# Construction work in Dubai



## Pbryant720 (Aug 1, 2010)

I am a union Ironworker with 9 plus years in NYC as a welder. I make over 100,000 does anyone know what i can expect as a pay package for a welder in Dubai. Ive seen claims from 75,000 to 150,000 depending on your experience and what you currently make but does anyone who is in Dubai know. any help is greatly appreciated.Thanks


----------



## Tropicana (Apr 29, 2010)

48 views and no replies so far.....

that should give you a clue....

Basically no one had the heart to tell you the going range is anywhere between 8000 to 25000 dollars per annum ...


----------



## stewart (Jun 21, 2009)

Pbryant720 said:


> I am a union Ironworker with 9 plus years in NYC as a welder. I make over 100,000 does anyone know what i can expect as a pay package for a welder in Dubai. Ive seen claims from 75,000 to 150,000 depending on your experience and what you currently make but does anyone who is in Dubai know. any help is greatly appreciated.Thanks


Unfortunatly mate, you would not be on the tools over here.
Start aplying for management jobs if you desire to live in UAE.


----------



## Jynxgirl (Nov 27, 2009)

+1 

Seems they would rather hire a few handfuls of unskilled workers for the equivalent of half of the pay of the supervisors and have one 'skilled' manager trying to train/watch all of them. Build quality is very good in the uae


----------



## socksie (May 10, 2010)

This is purely an observation but I'd recommend going to a local junior college and get a management degree or something along those lines. Sometimes there are 9 month construction management programs available at the smaller colleges. I'm out of California and those may be more widely available here than in new york, there are too many in California.

I haven't moved over yet and know nothing about the job conditions for that industry, but it sounds like you could fetch a hefty salary in a management or training position. There are recruiters in the "everything you need to know" thread, ask them what they would do.

Best of luck my friend.


----------



## bigbang70 (Apr 9, 2010)

yeah you should just stay home you can expect about three thousand a month tops. Welder don't make shyte here


----------



## stewart (Jun 21, 2009)

bigbang70 said:


> yeah you should just stay home you can expect about three thousand a month tops.
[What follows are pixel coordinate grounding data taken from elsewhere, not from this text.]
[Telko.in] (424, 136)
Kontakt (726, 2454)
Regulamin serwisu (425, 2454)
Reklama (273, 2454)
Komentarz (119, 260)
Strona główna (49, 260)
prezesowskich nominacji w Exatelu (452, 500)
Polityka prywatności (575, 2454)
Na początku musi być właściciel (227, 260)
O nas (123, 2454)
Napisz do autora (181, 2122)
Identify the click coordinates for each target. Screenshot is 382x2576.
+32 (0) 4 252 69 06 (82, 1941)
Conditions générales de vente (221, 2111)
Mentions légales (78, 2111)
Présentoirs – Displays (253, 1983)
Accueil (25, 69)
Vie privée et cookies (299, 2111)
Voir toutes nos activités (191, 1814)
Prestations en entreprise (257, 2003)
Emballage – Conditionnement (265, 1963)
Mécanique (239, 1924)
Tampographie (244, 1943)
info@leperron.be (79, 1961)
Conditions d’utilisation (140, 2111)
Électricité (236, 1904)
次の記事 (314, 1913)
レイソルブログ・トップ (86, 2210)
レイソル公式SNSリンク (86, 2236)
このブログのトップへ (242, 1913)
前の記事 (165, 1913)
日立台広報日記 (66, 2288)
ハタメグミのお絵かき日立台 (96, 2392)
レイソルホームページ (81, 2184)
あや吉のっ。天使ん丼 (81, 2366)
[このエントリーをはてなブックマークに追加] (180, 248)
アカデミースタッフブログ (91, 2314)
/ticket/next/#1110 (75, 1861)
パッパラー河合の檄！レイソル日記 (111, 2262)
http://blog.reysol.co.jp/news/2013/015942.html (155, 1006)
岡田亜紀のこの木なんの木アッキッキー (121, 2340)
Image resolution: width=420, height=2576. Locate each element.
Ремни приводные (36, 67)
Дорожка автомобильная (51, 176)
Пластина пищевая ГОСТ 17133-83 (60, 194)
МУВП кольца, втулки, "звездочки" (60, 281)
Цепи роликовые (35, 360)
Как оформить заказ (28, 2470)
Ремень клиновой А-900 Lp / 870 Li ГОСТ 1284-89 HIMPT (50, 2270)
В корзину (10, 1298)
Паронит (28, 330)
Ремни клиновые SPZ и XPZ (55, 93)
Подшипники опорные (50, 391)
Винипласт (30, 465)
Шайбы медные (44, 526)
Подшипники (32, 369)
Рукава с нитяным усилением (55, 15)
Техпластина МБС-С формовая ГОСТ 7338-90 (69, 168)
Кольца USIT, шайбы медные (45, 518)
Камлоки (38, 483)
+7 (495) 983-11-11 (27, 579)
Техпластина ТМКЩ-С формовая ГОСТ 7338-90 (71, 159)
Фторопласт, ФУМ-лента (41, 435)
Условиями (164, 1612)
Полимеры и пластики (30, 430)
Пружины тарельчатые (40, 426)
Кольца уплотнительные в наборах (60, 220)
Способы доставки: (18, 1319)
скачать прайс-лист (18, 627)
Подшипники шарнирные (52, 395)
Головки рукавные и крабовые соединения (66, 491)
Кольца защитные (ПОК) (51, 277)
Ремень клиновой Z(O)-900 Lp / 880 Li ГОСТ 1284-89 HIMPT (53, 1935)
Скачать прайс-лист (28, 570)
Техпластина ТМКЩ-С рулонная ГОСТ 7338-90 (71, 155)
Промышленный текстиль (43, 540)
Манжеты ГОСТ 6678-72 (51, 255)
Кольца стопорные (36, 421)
Welder don't make shyte here


Yep and thats in Dirham not $......


----------



## JonStewart87 (Jul 21, 2010)

Oh wow.. dhs3000 per month for labour? ouch...


----------



## bigbang70 (Apr 9, 2010)

*labour*

Yes there is no such thing as skilled labor here, And that why this place will crumble to t he ground in 50 years


----------



## JonStewart87 (Jul 21, 2010)

that seems a bit harsh eh?


----------



## bigbang70 (Apr 9, 2010)

It's already happening. The only saving grace here is the dry climate. The cracks i've seen in this concrete work should not show up for many many years.


----------



## JonStewart87 (Jul 21, 2010)

that's a shame - takes the same effort to do it right the first time, thats what happens when theres no pride in one's work i suppose


----------



## Jynxgirl (Nov 27, 2009)

But will always be jobs in construction because it has to be rebuilt


----------



## bigbang70 (Apr 9, 2010)

Sure if money is not an issue, It Won't last forever if you need to rebuild your country every 50 years


----------